Challenges:
(a) Decide whether each statement agrees with the PCA feature learning text: (i) the fruit pictures are stored in a folder named fruits, (ii) smaller feature vectors raise the risk of overfitting, and (iii) the fruits in the dataset include oranges. Answer yes or no for each, quoting the deciding words of the text exactly.
(b) Resume the PCA feature learning text from its final line onward.

Selection:
__________

# Machine Learning: Basic Principles 2018

# Feature Learning

### Learning goals

In this exercise you will learn how to use __principal component analysis (PCA)__ for __feature learning__. PCA allows us to optimally compress the information contained in high-dimensional raw feature vectors into a small set of new features, which are called __principal components__ (PC). These new features are then used for formulating and solving an overall ML problem  (regression or classification). Using the PCs as features (instead of the raw feature vectors) is beneficial in terms of computational complexity (using smaller feature vectors means less computation) and statistical properties of the learning method (smaller feature vectors reduces the risk of overfitting). Moreover, using the first two PCs allows to visualize high-dimensional data points conveniently using a scatter plot.


### Exercise Contents

1. [Data](#data)
2. Exercise
    - 2.1 [Implement Principal Component Analysis (PCA)](#Q1)
    - 2.2 [Compression vs.  Information Loss](#Q2)
    - 2.3 [PCA for Data Visualization](#Q3)

### Keywords
`principal component analysis (PCA)`, `eigenvalue decomposition`, `data visualization`, `overfitting`.

## 1. The Data
<a id="data"></a>
In this exercise we will work with a dataset containing fruits, more precisely apples and bananas. 
The available dataset consists of $N=30$ pictures, saved in the folder named `fruits`:
* 15 images of apples (`image_1.jpg` to `image_15.jpg`)
* 15 images of bananas (`image_16.jpg` to `image_30.jpg`)

__________

Data excerpt:
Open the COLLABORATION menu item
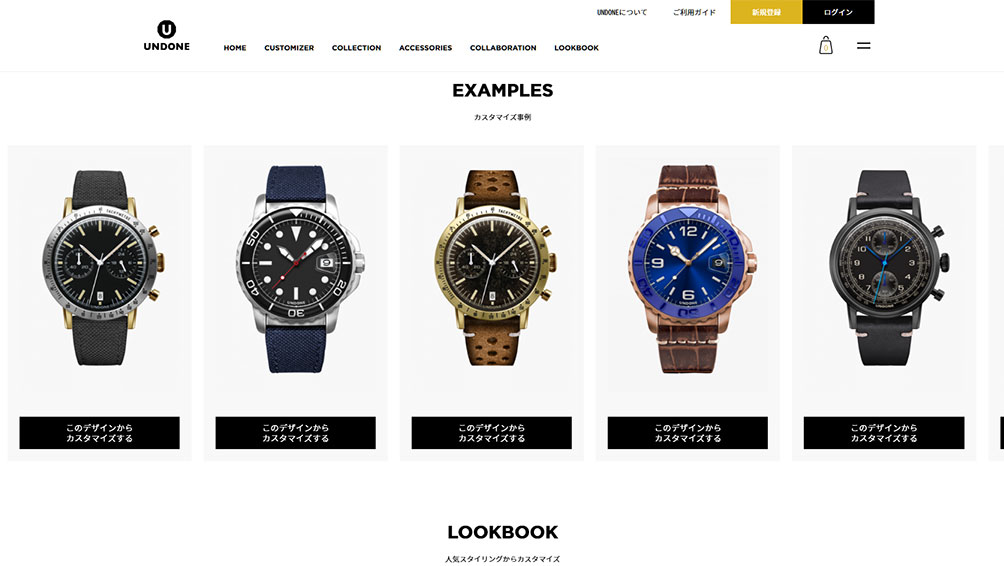(503, 48)
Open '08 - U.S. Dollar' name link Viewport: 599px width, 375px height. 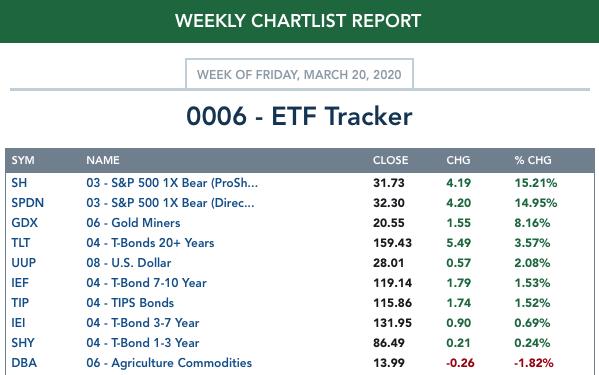pos(128,263)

__________

Responses:
(a)
(i) Yes: "saved in the folder named `fruits`"
(ii) No: "smaller feature vectors reduces the risk of overfitting"
(iii) No: "more precisely apples and bananas"

(b)
The images are color images, but for this image we convert them to grayscale. This means that each pixel has one value between 0 and 255, where 0 means white and 255 means black. The size of the images is $50x50$ pixels. We convert each image to an array of length 2500. 

The following code block loads the images and stores them in the array `datamatrix`. We also plot six of the images, to get a feeling for the data. 

In [None]:
from PIL import Image
import matplotlib.pyplot as plt
import numpy as np

samplesize = 30
dataset = np.zeros((samplesize,50,50),dtype=np.uint8)

for i in range(1,samplesize+1):
    # with convert('L') we convert the images to grayscale
    img = Image.open('./fruits/%s.jpg'%(str(i))).convert('L')
    dataset[i-1] = np.array(img,dtype=np.uint8)
  
# Reshaping the images as vectors of length 2500 and store them in the rows of "datamatrix"
datamatrix = np.reshape(dataset,(samplesize,-1))
print("The shape of the datamatrix is", datamatrix.shape)

fig,ax = plt.subplots(3,2,figsize=(10,10),gridspec_kw = {'wspace':0, 'hspace':0})

for i in range(3):
    for j in range(2):
        ax[i,j].imshow(dataset[12+i+j*3], cmap='gray')
        ax[i,j].axis('off')
plt.show()

## 2 Exercise
The actual exercise starts from here and it has been divided into 3 tasks:
* 2.1 Implement Principal Component Analysis (PCA)
* 2.2 Compression vs.  Information Loss
* 2.3 PCA for Data Visualization


## 2.1 Implement Principal Component Analysis (PCA)
<a id="Q1"></a>

Each fruit image is represented by the raw data vector  $\mathbf{z}^{(i)} \in \mathbb{R}^{D}$, which contains the grayscale values for each of the $D=2500$ pixels. 
The aim of PCA is to find the (in a certain sense) optimal compression matrix $\mathbf{W} \in \mathbb{R}^{d \times D}$, with the number of features $d \ll D$, that transforms the raw data vector $\mathbf{z}^{(i)}$ to a short feature vector $\mathbf{x}^{(i)}$. 

\begin{equation}
    \mathbf{x}^{(i)}=\mathbf{W} \mathbf{z}^{(i)}.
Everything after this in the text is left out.